**Exercise goal:** Convert the lines from the one containing "will pyautogui.click(x=1502, y=315)." up to and including the one containing "Looking at the" into a JSON list of strings, one string per line, leaving out blank lines.

**Available data:**
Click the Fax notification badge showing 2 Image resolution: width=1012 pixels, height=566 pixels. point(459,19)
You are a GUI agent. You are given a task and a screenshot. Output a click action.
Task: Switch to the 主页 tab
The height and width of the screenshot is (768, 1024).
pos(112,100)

* * *

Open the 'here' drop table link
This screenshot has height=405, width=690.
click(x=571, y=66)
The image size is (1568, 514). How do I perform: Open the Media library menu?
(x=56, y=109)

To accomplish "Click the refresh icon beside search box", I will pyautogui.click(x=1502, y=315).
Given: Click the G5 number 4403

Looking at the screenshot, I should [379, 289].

**Final result:**
[
  "To accomplish \"Click the refresh icon beside search box\", I will pyautogui.click(x=1502, y=315).",
  "Given: Click the G5 number 4403",
  "Looking at the screenshot, I should [379, 289]."
]